◆ What to do: Change every "The image size is" in the records below to "The screenshot size is", and give the records again with nothing else altered.

───── Record set ─────

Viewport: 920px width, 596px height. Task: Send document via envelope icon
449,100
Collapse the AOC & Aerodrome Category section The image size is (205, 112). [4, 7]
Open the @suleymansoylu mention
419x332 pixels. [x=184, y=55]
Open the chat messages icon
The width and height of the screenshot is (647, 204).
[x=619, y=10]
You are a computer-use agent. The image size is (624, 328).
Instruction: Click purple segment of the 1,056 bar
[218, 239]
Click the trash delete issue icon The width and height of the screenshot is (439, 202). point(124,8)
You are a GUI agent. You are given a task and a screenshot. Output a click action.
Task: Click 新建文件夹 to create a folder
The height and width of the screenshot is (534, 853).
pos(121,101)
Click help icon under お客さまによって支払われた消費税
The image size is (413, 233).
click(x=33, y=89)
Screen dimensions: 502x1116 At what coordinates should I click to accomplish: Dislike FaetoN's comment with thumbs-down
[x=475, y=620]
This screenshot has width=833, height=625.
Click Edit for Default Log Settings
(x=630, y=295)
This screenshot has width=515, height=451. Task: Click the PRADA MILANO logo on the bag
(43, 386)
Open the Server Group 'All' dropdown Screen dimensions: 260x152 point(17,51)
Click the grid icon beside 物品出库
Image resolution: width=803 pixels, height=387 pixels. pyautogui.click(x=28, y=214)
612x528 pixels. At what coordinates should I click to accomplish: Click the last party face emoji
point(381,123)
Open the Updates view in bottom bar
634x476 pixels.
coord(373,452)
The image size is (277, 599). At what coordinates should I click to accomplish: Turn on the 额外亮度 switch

─────

◆ Task solution:
Viewport: 920px width, 596px height. Task: Send document via envelope icon
449,100
Collapse the AOC & Aerodrome Category section The screenshot size is (205, 112). [4, 7]
Open the @suleymansoylu mention
419x332 pixels. [x=184, y=55]
Open the chat messages icon
The width and height of the screenshot is (647, 204).
[x=619, y=10]
You are a computer-use agent. The screenshot size is (624, 328).
Instruction: Click purple segment of the 1,056 bar
[218, 239]
Click the trash delete issue icon The width and height of the screenshot is (439, 202). point(124,8)
You are a GUI agent. You are given a task and a screenshot. Output a click action.
Task: Click 新建文件夹 to create a folder
The height and width of the screenshot is (534, 853).
pos(121,101)
Click help icon under お客さまによって支払われた消費税
The screenshot size is (413, 233).
click(x=33, y=89)
Screen dimensions: 502x1116 At what coordinates should I click to accomplish: Dislike FaetoN's comment with thumbs-down
[x=475, y=620]
This screenshot has width=833, height=625.
Click Edit for Default Log Settings
(x=630, y=295)
This screenshot has width=515, height=451. Task: Click the PRADA MILANO logo on the bag
(43, 386)
Open the Server Group 'All' dropdown Screen dimensions: 260x152 point(17,51)
Click the grid icon beside 物品出库
Image resolution: width=803 pixels, height=387 pixels. pyautogui.click(x=28, y=214)
612x528 pixels. At what coordinates should I click to accomplish: Click the last party face emoji
point(381,123)
Open the Updates view in bottom bar
634x476 pixels.
coord(373,452)
The screenshot size is (277, 599). At what coordinates should I click to accomplish: Turn on the 额外亮度 switch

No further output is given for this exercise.